Giver – „Where The Cycle Breaks“ (Powertrip Records/Holy Roar)

Was hab ich die Mother Midnight-7inch gehört, das Ding verdrehte mir echt mal die Rübe! Gewendet und gedreht hab ich sie, selbst dran geschnuppert hab ich. Schon seltsam, wie intim manche Verrückten mit Vinylzeugs plus Verpackung umgehen. Erschien die 7inch noch beim Lieblingslabel lifeisafunnything, ist die Band mittlerweile bei Holy Roar gelandet, in Deutschland erscheint das Album auf Powertrip Records.

Das was mich an der 7inch ja so faszinierte, war neben der rauen und ungeschliffenen Produktion v.a. die rohe Energie der Jungs, dazu gesellte sich eine ordentliche Portion Herz, Schmerz und Wut. Auf EP-Länge funktioniert so ein Sound ja bei vielen Bands ohne Probleme. Auf Albumlänge dieses hohe Niveau zu halten, ohne dass auch nur ein Fünkchen Langeweile aufkommt, das schaffen jedoch die wenigsten Bands. Giver gelingt das aber locker, und das obwohl die elf Songs insgesamt eine Spieldauer von 40 Minuten haben und das Album deshalb für eine Hardcore-Platte recht lange ausgefallen ist. Im Vergleich zu den Aufnahmen zur Mother Midnight-7inch klingt das hier obendrein um Längen fetter und professioneller, ohne dabei aber glattpoliert rüberzukommen. So und nicht anders sollte moderner Hardcore 2018 abgemischt sein! Kaum zu glauben, dass hier eine deutsche Band die Kiefer der Hörerinnen und Hörer dermaßen runterklappen lässt. Ich bin begeistert!

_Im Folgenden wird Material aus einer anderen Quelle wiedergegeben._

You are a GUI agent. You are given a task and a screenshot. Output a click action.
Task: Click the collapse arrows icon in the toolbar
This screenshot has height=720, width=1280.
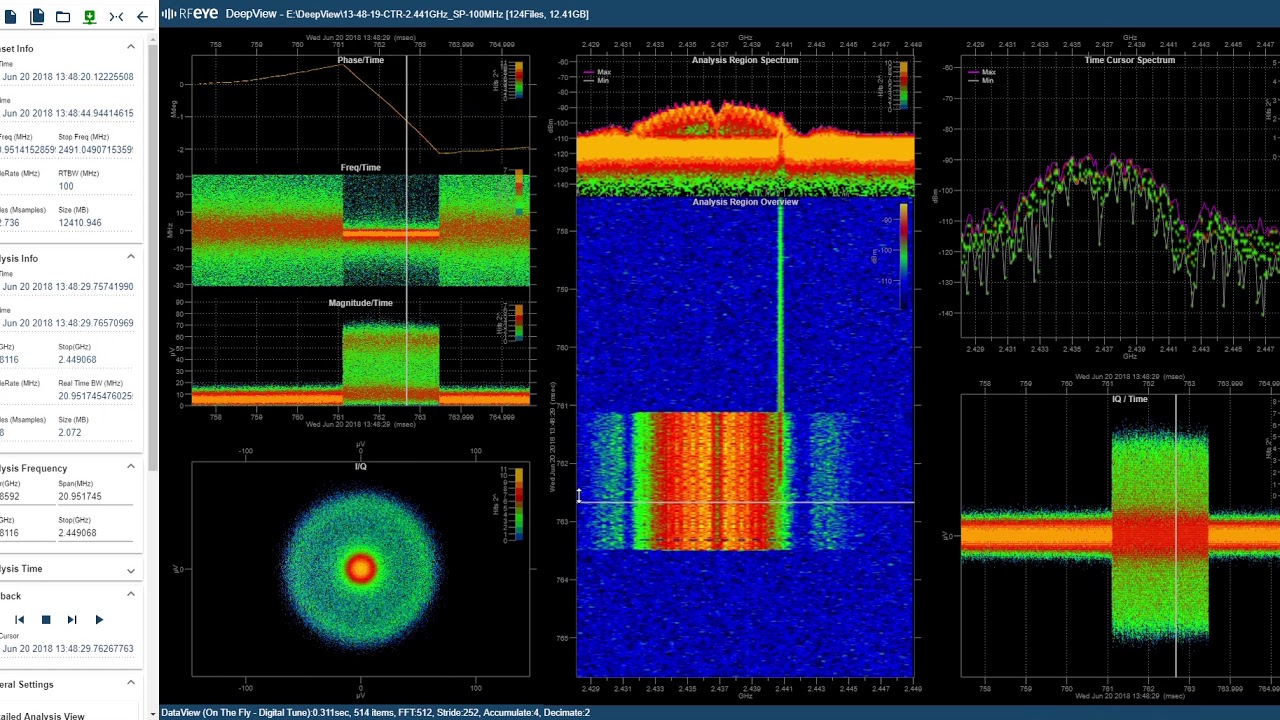tap(116, 16)
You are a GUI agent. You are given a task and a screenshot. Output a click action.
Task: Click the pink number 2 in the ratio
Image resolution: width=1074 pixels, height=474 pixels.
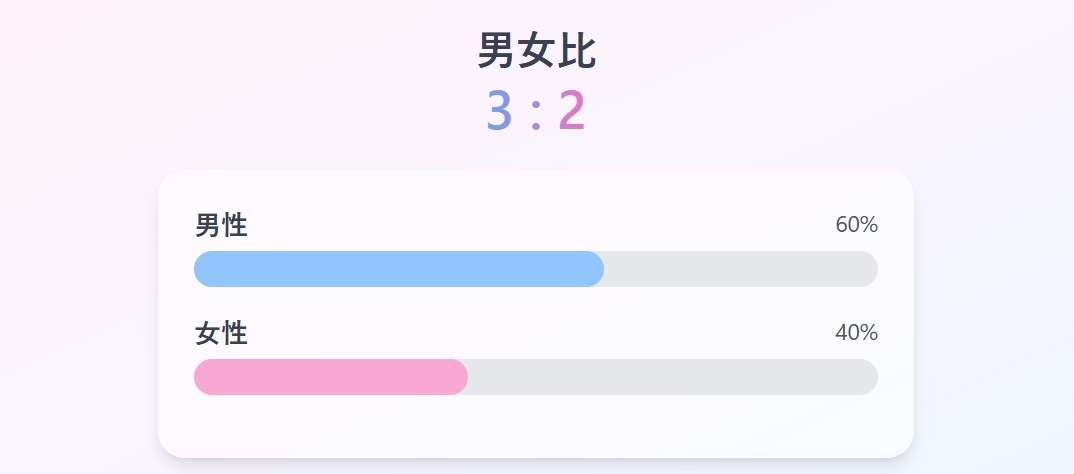(x=571, y=111)
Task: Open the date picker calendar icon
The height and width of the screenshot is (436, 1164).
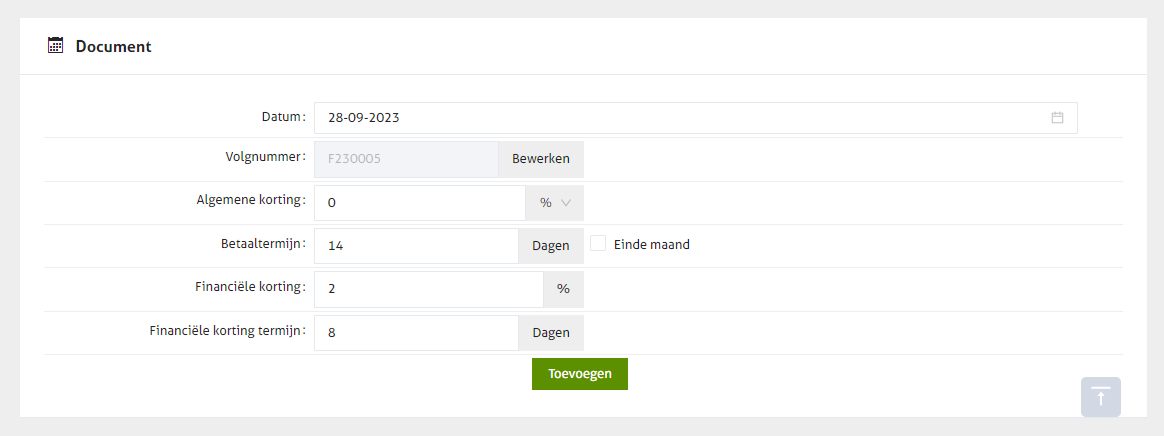Action: coord(1057,118)
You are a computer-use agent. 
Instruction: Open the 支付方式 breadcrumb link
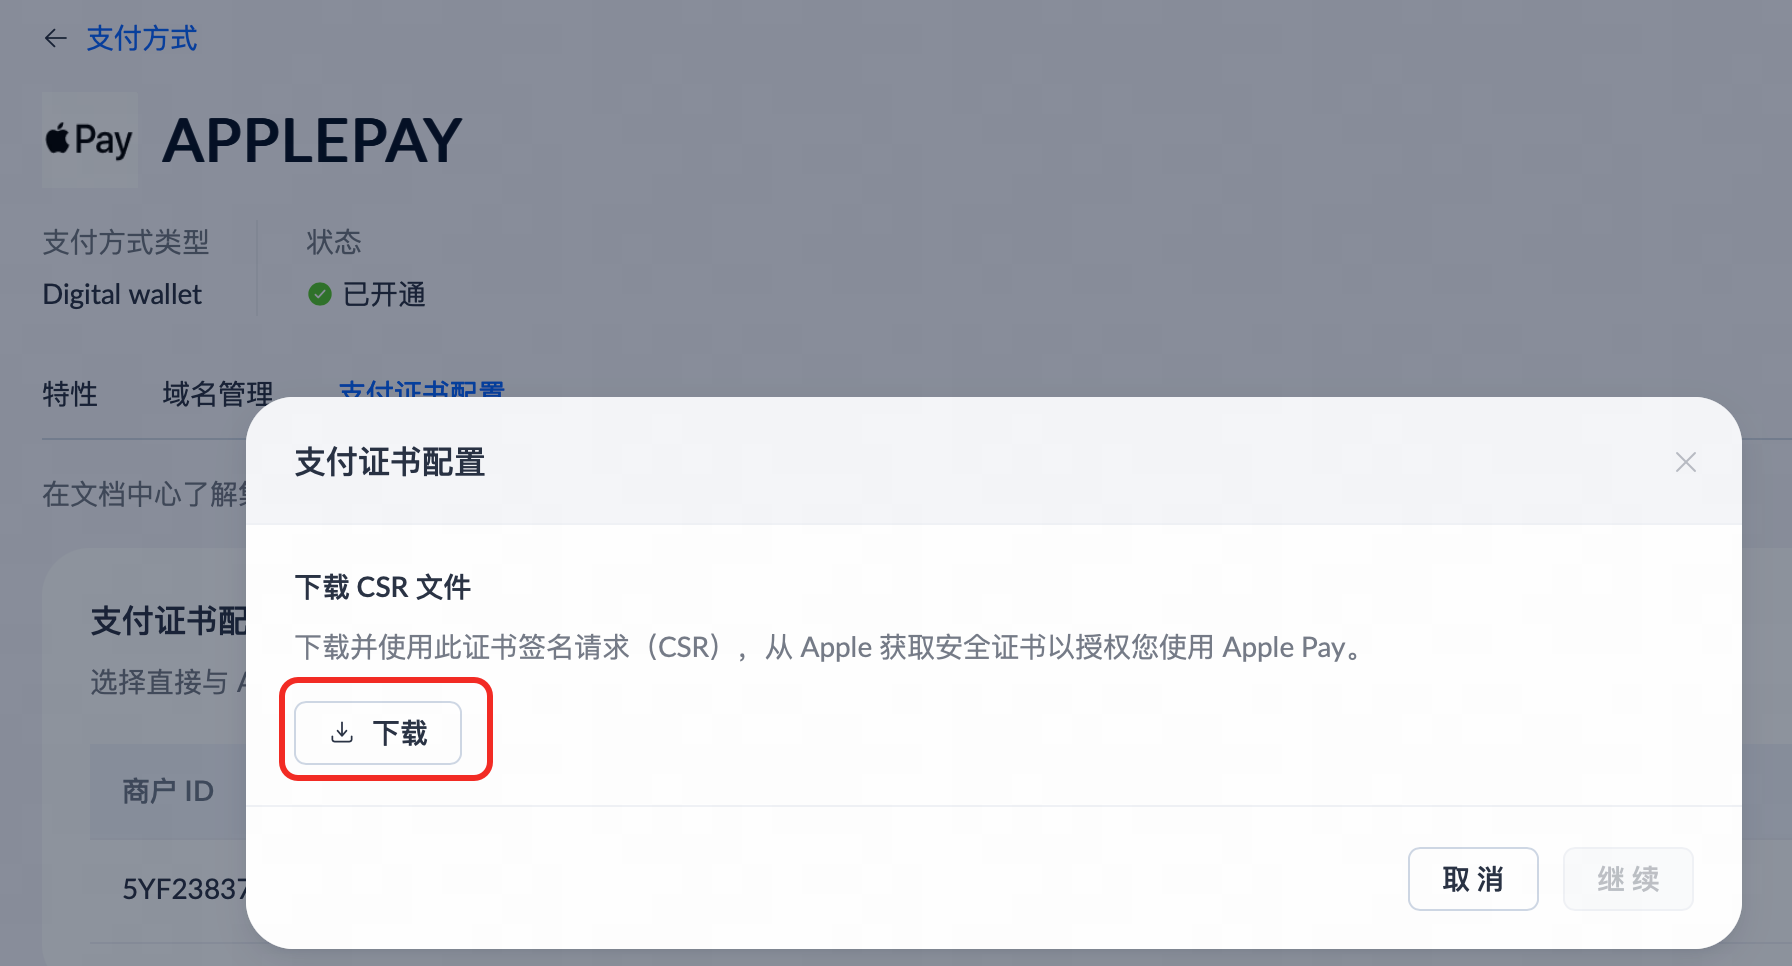(x=142, y=39)
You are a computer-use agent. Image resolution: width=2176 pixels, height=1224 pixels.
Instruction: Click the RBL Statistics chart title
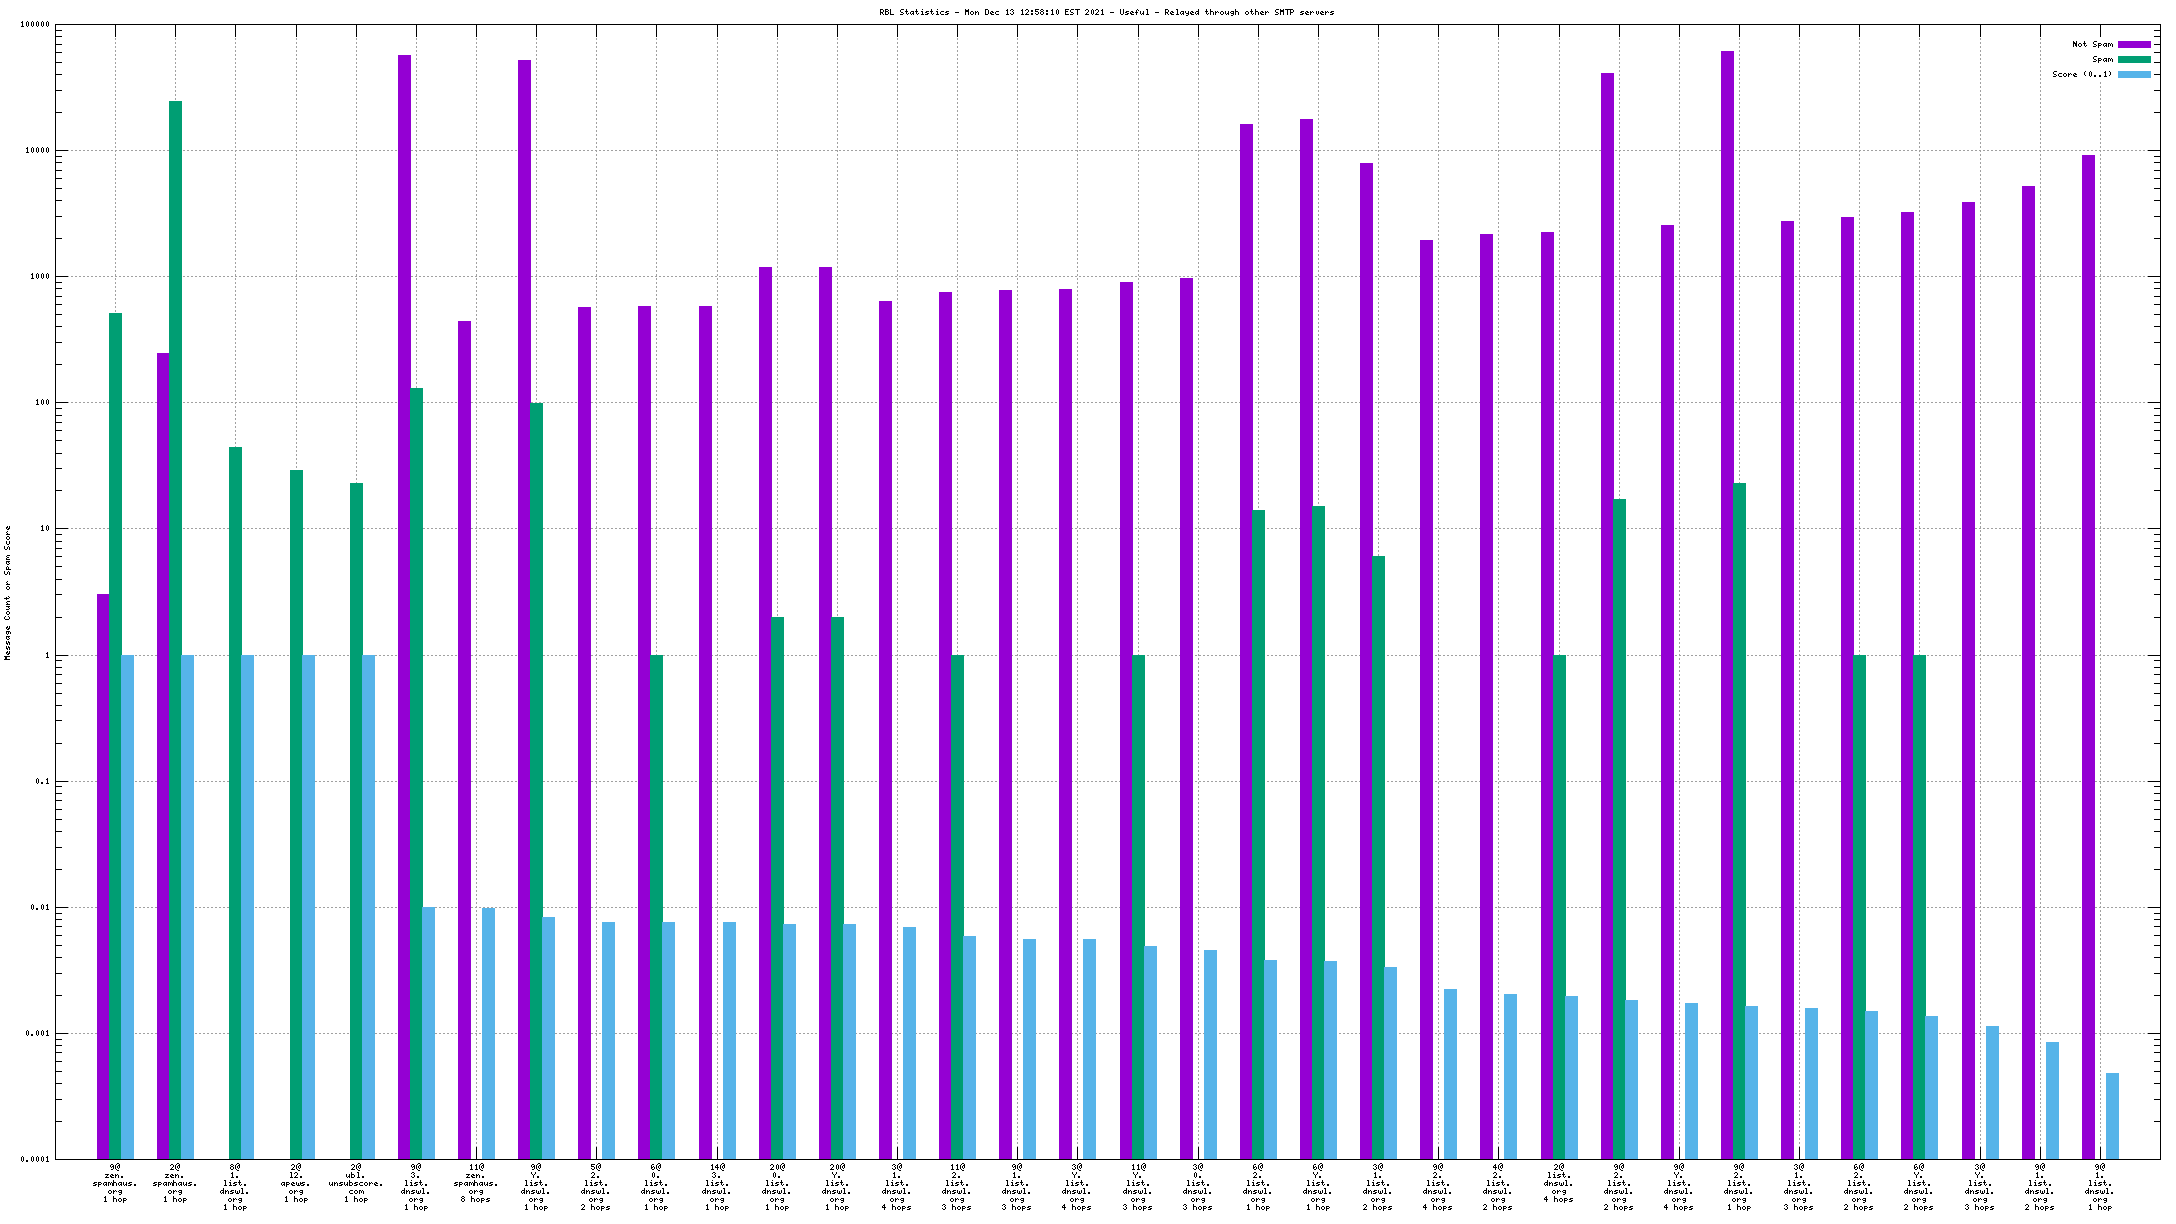[1106, 12]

Modern Hardcore nannte man diesen Sound irgendwann mal, da hatten Bands wie Modern Life Is War, Killing The Dream, Verse oder Have Heart das Ruder in der Hand. Danach sprossen zig Bands aus dem Boden, die alle irgendwie gleich klangen, die eigenständige Note suchte man bei manchem dieser Acts vergebens. Giver hingegen motzen diesen angestaubten Modern Hardcore mit pfiffigem und vielschichtigem Songwriting auf, dabei tauchen bei vielen Songs überraschende Wendungen auf, mit denen man an dieser Stelle nicht gerechnet hätte und die sich aber trotzdem hervorragend in das Gesamtbild einfügen. Nehmt nur mal das geniale Made It Home als Beispiel. Beginnend mit einer Rückkopplung und einer einzelnen Gitarre, die Dir die Nackenhärchen aufstellt, gesellen sich gleich groovige Basslines, treibende Drums und eine melodisch-moshende Gitarre mit dazu. Der Sänger liefert auch erstklassig ab, hier spürt man die Leidenschaft pulsieren. Und dann setzt dieser Gangshout-Chor ein, bei dem man vor Freude unweigerlich zu grinsen beginnt! Das ist jetzt aber nur ein kleines Beispiel, denn die Platte steckt voller Überraschungen wie dieser. Hier zaubern die Gitarren ein melodisches Riff nach dem anderen, dazu poltert der Bass die geilsten Parts ever aus dem Ärmel, neben dem heiseren Geschrei des Sängers lassen Dich melodische Gangshouts im Takt der druckvoll gespielten Drums auf die Brust klopfen, Abriss total! Im Punk tief verwurzelt, vor Spielfreude strotzend, die Faust empor gestreckt, dieses Album macht tierisch Laune!

9/10

Bandcamp / Facebook / Powertrip Records


 

New Native – „Asleep“ (midsummer records)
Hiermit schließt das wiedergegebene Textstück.